'Wounded leopard' Zuma has to pounce on fiscus now - political analyst

Cape Town - President Jacob Zuma finds himself in a wounded leopard scenario and to survive he and his supporters must gain access to the country’s fiscus. It would therefore make sense to replace Finance Minister Pravin Gordhan with a loyalist such as former Eskom CEO Brian Molefe. 

This is the view of André Duvenhage, political analyst and lecturer in political studies at the North-West University. 

Speaking to Fin24 by phone, Duvenhage said Zuma is particularly dangerous because of his timing. “In order to gain control of the country’s finances he’ll have to get rid of the finance minister before the delivery of the Budget Speech on February 22. I expect it will happen shortly after the State of the Nation Address (on February 9).” 

On Friday the rand weakened significantly against the dollar, following a Bloomberg report that Zuma intends to reshuffle the Cabinet to get rid of his detractors. 

READ: Rand tanks on Zuma's defiance comment 

The names of Tourism Minister Derek Hanekom, Health Minister Aaron Motsoaledi and Public Works Minister Thulas Nxesi were mentioned in the report. 

According to a report in the Sunday Times, Gordhan is also at risk of being replaced by Molefe, who will purportedly be sworn in as a MP in due course. 

ANC secretary general Gwede Mantashe stopped short of rubbishing reports of Molefe's deployment to Parliament.

At a media conference on Monday following the ANC’s lekgotla over the weekend, Mantashe went to great lengths to explain how MPs are deployed to Parliament. 

“You don’t just wake up and put Brian Molefe on the parliamentary list. It doesn’t work that way,” Mantashe said at the press briefing.

Duvenhage, however, points out that changing members of Cabinet is Zuma's prerogative as president of the country. "He can shuffle the Cabinet with great ease and he'll have the support of ministers in the security cluster." 
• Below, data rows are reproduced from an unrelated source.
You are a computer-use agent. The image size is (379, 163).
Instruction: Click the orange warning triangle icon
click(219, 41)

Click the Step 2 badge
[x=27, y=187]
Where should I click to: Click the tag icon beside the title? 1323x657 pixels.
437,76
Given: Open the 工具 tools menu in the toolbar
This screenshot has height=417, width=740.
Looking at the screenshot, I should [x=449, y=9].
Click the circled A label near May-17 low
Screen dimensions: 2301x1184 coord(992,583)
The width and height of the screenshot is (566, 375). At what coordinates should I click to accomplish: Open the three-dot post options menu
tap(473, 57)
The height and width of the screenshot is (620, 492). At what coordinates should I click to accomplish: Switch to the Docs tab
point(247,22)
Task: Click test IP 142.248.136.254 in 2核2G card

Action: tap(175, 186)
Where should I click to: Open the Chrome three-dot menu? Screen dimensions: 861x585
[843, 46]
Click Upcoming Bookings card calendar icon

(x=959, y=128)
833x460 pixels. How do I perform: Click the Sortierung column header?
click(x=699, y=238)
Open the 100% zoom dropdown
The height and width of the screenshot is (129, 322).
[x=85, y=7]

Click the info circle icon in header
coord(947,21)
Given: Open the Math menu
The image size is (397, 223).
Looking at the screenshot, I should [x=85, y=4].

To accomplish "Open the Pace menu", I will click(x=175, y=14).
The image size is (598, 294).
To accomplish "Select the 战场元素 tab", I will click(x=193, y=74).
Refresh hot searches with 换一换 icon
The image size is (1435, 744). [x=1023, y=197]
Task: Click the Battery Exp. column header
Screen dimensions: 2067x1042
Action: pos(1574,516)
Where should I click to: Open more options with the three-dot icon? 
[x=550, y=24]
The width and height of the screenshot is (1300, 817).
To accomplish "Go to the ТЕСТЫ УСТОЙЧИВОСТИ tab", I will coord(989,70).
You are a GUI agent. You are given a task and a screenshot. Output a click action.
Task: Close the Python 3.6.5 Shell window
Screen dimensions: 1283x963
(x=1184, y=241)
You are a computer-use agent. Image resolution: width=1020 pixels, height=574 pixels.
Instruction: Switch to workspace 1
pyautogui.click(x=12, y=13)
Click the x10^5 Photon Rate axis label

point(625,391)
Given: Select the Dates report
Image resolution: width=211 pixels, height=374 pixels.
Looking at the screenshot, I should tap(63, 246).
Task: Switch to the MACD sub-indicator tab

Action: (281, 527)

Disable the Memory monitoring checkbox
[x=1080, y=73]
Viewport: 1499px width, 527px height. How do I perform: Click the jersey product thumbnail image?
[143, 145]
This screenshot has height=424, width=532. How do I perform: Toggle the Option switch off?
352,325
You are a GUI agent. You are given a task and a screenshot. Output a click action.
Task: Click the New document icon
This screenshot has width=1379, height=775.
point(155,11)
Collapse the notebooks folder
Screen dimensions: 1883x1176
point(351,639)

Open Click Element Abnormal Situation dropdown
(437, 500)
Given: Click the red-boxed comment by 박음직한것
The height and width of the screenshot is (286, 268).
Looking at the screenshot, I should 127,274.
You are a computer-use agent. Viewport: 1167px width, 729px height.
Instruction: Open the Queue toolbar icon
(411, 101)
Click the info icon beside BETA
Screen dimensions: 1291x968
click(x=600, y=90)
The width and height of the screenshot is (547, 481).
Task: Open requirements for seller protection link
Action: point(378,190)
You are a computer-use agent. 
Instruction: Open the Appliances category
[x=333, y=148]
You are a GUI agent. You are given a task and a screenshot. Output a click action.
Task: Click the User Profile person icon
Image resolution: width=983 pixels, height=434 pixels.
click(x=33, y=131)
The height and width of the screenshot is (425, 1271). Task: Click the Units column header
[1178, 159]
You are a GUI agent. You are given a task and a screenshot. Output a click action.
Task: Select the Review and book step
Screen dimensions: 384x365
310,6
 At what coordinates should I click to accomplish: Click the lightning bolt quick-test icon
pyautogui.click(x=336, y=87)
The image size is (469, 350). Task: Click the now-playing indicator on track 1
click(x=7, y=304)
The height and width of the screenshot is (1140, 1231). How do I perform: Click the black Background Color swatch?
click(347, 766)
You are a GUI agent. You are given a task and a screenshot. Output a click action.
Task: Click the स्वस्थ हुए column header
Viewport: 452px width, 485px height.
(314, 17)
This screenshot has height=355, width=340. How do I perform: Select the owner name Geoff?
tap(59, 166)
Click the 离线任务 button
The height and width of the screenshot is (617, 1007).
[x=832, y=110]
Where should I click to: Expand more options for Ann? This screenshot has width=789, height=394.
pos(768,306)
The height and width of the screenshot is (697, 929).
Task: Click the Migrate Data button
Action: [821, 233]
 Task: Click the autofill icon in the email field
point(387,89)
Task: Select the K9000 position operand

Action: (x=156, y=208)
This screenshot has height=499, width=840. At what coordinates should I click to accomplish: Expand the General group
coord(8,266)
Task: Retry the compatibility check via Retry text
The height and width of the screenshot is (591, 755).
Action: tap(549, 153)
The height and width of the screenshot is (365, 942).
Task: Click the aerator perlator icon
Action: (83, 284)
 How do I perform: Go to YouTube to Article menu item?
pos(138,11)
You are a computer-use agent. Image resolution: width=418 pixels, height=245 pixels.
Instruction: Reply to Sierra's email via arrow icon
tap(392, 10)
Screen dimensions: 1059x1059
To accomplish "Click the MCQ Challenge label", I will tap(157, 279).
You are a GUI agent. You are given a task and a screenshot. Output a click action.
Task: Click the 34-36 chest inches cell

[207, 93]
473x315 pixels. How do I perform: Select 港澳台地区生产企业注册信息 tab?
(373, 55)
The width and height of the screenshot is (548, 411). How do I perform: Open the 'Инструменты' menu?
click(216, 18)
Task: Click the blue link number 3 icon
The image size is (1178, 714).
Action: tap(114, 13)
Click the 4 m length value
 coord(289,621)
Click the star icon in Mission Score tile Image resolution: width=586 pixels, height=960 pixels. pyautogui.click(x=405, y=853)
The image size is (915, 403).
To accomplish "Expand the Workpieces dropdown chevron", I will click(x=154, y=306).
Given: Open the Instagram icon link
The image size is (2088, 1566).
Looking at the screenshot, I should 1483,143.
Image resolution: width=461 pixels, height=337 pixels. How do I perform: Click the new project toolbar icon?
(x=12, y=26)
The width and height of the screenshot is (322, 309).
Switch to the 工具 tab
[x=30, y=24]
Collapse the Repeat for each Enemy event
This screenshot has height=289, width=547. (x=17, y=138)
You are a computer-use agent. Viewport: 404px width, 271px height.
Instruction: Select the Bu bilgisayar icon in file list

It's not the first time that rumours of Gordhan's replacement are doing the rounds. The finance minister has been on a collision course with Zuma since his reappointment in the position following Nhlanhla Nene's surprise sacking late in 2015. 

Shortly before he was due to deliver the 2016 budget in February last year, Gordhan received a list of 27 questions in a letter from Hawks boss Lieutenant General Berning Ntlemeza. At the time, Gordhan maintained that there were no grounds on which he should be investigated. 

READ: The 27 questions the Hawks sent to Gordhan 

In October, there was another attempt to derail Gordhan, days before his delivery of the medium-term budget policy statement when National Prosecuring Agency boss Shaun Abrahams summoned him to appear in court on charges of fraud. The charges were later withdrawn. 

Duvenhage said it would make “absolute sense” to reshuffle his cabinet before the imminent budget vote, as he needs to do “damage control” in light of the lack of economic transformation. 

“The president has already given a speech to this effect to members of the National Executive Committee a while ago,” Duvenhage said. The groundwork has therefore been laid. 

READ: Zuma cracks the whip 

Besides Hanekom, Motsoaledi and Nxesi, Zuma may also rid the Cabinet of members of the SACP, such as Higher Education Minister Blade Nzimande, Trade and Industry Minister Rob Davies and Economic Development Minister Ebrahim Patel who have also fallen out of favour. 

A cabinet reshuffle will also enable Zuma to make space for Nkosasana Dlamini-Zuma’s return to the executive, paving the way for her to succeed him as ANC president when the ruling party elects a new leadership in December. 

Although the ANC has barred succession talks, the ANC Women’s League voiced its support for a Dlamini-Zuma presidency, while Zuma himself said in a radio interview that the time was ripe for a woman president. 

There were reports that Zuma could give the finance ministry to Dlamini-Zuma, but Duvenhage is of the view that it would not be the right “fit”. 

An appointment such as Molefe to the position, however, would be a more “safe” choice, Duvenhage said. 

At 16:55 on Monday the rand traded at R13.56/$, stronger from its intra-day high of R13.68, but significantly weaker than levels seen in the previous week.